“Ode To Sleep”
Haruka & Yume
C’est dur, la nuit, quand on arrive pas à dormir. Quand notre cerveau est tellement tourmenté par des problèmes extérieurs qu’il refuse catégoriquement de se reposer. Haruka se tournait et se retournait dans son lit, blâmant un coup les couvertures, un coup l’oreiller. Dans la journée, il avait rencontré sur internet une énigme mathématique qui semblait fort compliquée mais, connaissant ses capacités avec les chiffres, il avait été persuadé qu’il serait capable de la résoudre. Seulement, il n’y était pas arrivé, même après avoir planché la journée dessus. Rien. Nada. Pas la moindre idée du résultat de cette énigme. Première fois que cela lui arrivait, et c’était tellement frustrant que ça l’en empêchait de dormir.

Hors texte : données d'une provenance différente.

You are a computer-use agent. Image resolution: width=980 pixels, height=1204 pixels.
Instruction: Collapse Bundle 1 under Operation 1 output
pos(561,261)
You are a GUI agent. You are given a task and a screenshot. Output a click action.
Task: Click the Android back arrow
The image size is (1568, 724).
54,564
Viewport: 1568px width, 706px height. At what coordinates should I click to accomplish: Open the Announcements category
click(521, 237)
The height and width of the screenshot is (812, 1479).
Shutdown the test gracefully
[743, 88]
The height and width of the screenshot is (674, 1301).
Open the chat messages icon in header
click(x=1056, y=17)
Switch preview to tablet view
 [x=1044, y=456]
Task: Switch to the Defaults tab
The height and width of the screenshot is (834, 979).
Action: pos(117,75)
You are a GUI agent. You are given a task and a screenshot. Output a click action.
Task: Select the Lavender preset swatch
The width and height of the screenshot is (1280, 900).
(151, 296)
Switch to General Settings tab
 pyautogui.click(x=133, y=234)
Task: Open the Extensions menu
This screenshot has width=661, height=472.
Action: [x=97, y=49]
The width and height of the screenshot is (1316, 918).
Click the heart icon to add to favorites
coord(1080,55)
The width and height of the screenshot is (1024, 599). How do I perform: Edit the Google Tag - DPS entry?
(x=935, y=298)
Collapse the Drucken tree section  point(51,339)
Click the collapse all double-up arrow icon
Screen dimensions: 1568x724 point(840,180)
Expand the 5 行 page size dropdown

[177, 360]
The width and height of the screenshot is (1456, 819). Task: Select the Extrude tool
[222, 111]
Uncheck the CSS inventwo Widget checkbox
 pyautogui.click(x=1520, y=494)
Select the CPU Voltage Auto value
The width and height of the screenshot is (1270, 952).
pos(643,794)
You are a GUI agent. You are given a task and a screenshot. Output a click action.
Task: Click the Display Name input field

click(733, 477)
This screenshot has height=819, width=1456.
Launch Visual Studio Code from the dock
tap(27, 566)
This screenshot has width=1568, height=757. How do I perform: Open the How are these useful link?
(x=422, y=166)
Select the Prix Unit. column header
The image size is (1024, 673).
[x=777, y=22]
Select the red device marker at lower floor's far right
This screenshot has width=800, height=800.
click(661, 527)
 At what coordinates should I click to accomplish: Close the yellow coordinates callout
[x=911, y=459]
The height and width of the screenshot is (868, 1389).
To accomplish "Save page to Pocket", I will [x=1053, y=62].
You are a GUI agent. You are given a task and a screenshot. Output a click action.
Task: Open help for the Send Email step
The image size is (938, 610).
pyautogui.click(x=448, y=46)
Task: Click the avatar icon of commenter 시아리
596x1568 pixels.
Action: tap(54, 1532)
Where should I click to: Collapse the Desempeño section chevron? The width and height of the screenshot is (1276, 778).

Il se leva finalement, s’habilla avec les premières choses qui lui passaient sous la main et s’assit à son bureau, se munissant d’un crayon et d’une feuille. Il griffonna rapidement l’énigme qui le hantait, essayant vainement de la résoudre et remplissant rapidement le papier de ratures. Il grogna, froissant le papier dans ses mains et le jetant à travers la pièce. Mais aussitôt, il reprit une feuille, coucha une nouvelle fois l’énigme sur le papier, puis plia ce dernier pour le fourrer dans une de ses poches, faisant tourner le crayon entre ses doigts.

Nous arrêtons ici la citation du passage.